> **EXERCISE OBJECTIVE**
Your reply should hold exactly the lines from the one that contains "Contact us (41, 2013)" through the end of the data. Repeat them word for word.

> **DATA PROVIDED**

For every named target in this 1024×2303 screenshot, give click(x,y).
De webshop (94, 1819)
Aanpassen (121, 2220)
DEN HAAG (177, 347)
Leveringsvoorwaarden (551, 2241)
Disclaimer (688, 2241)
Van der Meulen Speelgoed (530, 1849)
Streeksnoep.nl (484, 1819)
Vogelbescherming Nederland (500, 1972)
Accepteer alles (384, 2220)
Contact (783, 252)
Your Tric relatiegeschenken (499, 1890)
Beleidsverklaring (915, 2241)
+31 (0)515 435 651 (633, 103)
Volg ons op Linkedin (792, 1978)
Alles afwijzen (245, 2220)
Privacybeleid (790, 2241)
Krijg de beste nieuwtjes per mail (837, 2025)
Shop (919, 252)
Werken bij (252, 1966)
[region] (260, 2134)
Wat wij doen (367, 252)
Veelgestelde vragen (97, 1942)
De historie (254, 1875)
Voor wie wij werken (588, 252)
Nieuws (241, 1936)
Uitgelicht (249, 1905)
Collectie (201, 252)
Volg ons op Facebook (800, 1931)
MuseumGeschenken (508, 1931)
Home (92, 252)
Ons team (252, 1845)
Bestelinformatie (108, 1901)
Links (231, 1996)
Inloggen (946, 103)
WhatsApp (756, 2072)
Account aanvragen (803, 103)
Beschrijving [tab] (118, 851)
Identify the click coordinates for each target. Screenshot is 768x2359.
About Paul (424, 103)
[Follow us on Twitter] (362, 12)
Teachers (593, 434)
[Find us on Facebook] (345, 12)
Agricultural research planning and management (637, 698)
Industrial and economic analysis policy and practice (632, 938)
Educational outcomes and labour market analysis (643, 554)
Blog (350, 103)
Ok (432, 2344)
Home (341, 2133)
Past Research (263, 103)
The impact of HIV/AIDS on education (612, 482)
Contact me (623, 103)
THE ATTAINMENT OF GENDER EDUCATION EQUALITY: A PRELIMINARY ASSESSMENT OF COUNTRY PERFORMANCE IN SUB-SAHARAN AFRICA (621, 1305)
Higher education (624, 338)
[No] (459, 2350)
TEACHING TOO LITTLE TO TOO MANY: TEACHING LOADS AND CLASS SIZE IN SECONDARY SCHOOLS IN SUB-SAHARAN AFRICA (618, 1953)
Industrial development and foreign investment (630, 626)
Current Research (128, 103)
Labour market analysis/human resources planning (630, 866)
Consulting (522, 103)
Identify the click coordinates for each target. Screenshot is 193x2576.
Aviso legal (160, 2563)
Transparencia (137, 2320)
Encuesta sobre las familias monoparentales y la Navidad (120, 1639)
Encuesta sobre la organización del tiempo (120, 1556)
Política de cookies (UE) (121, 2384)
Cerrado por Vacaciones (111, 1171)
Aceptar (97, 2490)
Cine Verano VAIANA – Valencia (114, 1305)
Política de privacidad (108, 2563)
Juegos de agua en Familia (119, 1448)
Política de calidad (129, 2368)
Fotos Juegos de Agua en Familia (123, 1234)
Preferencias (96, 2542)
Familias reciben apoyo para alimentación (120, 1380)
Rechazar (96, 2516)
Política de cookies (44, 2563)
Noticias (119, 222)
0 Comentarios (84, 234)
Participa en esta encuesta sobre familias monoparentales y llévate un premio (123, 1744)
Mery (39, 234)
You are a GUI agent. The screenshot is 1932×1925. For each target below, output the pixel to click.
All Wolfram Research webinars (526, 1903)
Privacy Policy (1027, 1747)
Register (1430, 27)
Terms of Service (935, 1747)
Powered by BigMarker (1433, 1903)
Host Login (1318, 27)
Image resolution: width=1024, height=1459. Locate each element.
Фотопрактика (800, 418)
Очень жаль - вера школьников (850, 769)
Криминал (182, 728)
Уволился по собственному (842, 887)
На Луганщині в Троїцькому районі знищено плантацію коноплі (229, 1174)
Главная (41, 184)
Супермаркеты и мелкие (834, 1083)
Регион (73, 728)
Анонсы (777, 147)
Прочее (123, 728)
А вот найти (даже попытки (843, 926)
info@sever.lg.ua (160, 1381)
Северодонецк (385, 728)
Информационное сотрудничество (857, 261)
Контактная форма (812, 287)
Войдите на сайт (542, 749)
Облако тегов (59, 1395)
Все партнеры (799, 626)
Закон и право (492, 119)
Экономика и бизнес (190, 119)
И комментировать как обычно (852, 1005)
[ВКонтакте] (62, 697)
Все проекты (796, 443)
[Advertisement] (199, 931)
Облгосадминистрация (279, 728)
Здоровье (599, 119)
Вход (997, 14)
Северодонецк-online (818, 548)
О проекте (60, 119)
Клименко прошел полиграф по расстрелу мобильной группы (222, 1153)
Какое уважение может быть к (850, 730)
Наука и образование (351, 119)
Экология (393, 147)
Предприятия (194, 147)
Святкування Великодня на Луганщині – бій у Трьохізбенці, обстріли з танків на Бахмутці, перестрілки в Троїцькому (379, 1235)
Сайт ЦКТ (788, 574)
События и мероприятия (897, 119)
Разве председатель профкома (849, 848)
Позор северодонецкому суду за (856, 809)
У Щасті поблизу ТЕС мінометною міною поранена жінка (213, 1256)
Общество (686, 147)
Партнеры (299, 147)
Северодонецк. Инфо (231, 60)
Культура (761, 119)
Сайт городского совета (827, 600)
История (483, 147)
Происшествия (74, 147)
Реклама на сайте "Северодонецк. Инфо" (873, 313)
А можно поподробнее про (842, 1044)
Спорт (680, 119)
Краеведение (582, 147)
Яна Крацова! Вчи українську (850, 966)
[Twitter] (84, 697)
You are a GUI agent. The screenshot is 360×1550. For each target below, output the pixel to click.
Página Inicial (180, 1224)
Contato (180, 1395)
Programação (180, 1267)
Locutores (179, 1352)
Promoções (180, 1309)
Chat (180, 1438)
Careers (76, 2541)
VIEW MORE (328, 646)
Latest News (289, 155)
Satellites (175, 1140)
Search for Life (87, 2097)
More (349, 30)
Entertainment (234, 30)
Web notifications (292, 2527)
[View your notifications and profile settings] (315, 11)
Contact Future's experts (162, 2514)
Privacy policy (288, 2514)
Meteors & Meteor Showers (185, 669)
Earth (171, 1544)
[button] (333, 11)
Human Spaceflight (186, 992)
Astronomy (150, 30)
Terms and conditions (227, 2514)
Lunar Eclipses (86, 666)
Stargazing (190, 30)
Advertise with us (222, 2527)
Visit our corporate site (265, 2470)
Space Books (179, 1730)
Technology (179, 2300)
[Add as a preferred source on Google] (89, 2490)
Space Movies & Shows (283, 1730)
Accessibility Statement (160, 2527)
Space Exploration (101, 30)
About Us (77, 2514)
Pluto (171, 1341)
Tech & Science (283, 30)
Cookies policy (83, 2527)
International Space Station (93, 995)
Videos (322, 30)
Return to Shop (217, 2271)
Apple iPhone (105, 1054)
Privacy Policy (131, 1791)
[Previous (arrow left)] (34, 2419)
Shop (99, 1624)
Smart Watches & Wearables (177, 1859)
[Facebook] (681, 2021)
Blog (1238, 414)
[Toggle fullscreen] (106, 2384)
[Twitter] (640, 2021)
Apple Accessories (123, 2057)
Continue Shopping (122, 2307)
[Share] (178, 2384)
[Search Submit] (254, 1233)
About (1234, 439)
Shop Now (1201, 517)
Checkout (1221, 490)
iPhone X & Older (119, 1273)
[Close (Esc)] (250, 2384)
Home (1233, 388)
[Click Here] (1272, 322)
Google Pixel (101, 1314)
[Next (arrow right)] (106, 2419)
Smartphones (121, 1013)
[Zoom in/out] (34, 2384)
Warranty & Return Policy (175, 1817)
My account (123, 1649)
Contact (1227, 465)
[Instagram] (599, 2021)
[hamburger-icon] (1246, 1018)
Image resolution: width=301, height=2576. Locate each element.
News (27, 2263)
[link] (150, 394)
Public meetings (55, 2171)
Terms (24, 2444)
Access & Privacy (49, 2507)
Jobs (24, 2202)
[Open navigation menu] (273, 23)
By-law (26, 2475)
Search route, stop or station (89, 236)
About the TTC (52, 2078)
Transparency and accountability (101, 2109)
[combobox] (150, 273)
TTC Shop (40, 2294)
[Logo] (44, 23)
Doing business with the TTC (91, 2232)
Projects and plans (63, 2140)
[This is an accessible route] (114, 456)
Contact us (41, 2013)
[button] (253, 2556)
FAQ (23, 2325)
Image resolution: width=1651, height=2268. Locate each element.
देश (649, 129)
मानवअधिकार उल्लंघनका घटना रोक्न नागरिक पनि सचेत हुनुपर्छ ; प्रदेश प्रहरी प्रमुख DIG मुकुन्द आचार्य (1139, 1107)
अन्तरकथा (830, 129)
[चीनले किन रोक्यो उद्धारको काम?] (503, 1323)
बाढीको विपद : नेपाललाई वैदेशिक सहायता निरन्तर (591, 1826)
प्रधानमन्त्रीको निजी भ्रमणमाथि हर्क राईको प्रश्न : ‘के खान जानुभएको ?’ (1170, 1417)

> **REPLY**
Contact us (41, 2013)
[button] (253, 2556)
FAQ (23, 2325)
Image resolution: width=1651, height=2268. Locate each element.
देश (649, 129)
मानवअधिकार उल्लंघनका घटना रोक्न नागरिक पनि सचेत हुनुपर्छ ; प्रदेश प्रहरी प्रमुख DIG मुकुन्द आचार्य (1139, 1107)
अन्तरकथा (830, 129)
[चीनले किन रोक्यो उद्धारको काम?] (503, 1323)
बाढीको विपद : नेपाललाई वैदेशिक सहायता निरन्तर (591, 1826)
प्रधानमन्त्रीको निजी भ्रमणमाथि हर्क राईको प्रश्न : ‘के खान जानुभएको ?’ (1170, 1417)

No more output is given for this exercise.